▶ [本文抜粋]
□ □ □ □ □

最重要機能:タスクが PENDING で詰まっているのを検出

CloudWatch Events Rule(毎分実行):

def scan_pending_tasks(event, context):
    """
    定期的に PENDING タスクをスキャン
    """
    ecs = boto3.client('ecs')
    
    # Spot サービスのタスク一覧を取得
    tasks = ecs.list_tasks(
        cluster='AnalyticsCluster',
        serviceName='analytics-spot',
        desiredStatus='RUNNING'
    )
    
    if not tasks['taskArns']:
        return
    
    # タスク詳細を取得
    task_details = ecs.describe_tasks(
        cluster='AnalyticsCluster',
        tasks=tasks['taskArns']
    )
    
    for task in task_details['tasks']:
        if task['lastStatus'] != 'PENDING':
            continue
        
        # PENDING 継続時間を計算
        created_at = task['createdAt']
        pending_duration = (datetime.now(created_at.tzinfo) - created_at).total_seconds()
        
        print(f"Task {task['taskArn']}: PENDING for {pending_duration:.0f}s")
        
        # 3分超えたらアウト
        if pending_duration >= 180:
            print(f"🚨 Long PENDING detected: {pending_duration:.0f}s")
            
            # 即座にフェイルオーバー
            trigger_failover(
                service_name='analytics',
                reason=f'PENDING_TIMEOUT_{pending_duration:.0f}s'
            )
            break

def trigger_failover(service_name, reason):
    """
    Failover Orchestrator を非同期起動
    """
    lambda_client = boto3.client('lambda')
    
    lambda_client.invoke(
        FunctionName='FargateFailoverOrchestrator',
        InvocationType='Event',  # 非同期
        Payload=json.dumps({
            'service_name': service_name,
            'reason': reason,
            'timestamp': int(time.time())
        })
    )

なぜ 3分?

実測データ:

正常起動時間:
- P50: 1.5分
- P95: 2.0分
- P99: 2.3分

3分 = P99 + 30% バッファ

3分超えた PENDING は 95% 以上の確率で最終的に失敗する。

3. フェイルオーバー実行器

最も重要なコンポーネント:

import boto3
import time

ecs = boto3.client('ecs')
sns = boto3.client('sns')

def lambda_handler(event, context):
    """
    Spot → Standard へのフェイルオーバーを実行
    """
    service_name = event['service_name']
    reason = event['reason']
    
    print(f"🚨 Failover started for {service_name}")
    print(f"   Reason: {reason}")
    
    start_time = time.time()
    
    # 1. Spot サービスの現在の状態を取得
    spot_service = ecs.describe_services(
        cluster='AnalyticsCluster',
        services=[f'{service_name}-spot']
    )['services'][0]
    
    desired_count = spot_service['desiredCount']
    running_count = spot_service['runningCount']
    
    print(f"   Spot service: desired={desired_count}, running={running_count}")
    
    if desired_count == 0:
        print("⚠️ Spot service already scaled to 0, aborting")

□ □ □ □ □

▶ [課題]
本文抜粋の一文「3分超えた PENDING は 95% 以上の確率で最終的に失敗する。」を英語に訳せ。

▶ [提供資料]

□ □ □ □ □

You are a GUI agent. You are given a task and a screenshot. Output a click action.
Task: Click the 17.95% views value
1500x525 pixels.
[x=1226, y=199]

□ □ □ □ □

▶ [課題への回答]
A PENDING state that lasts longer than 3 minutes ultimately fails with a probability of 95% or more.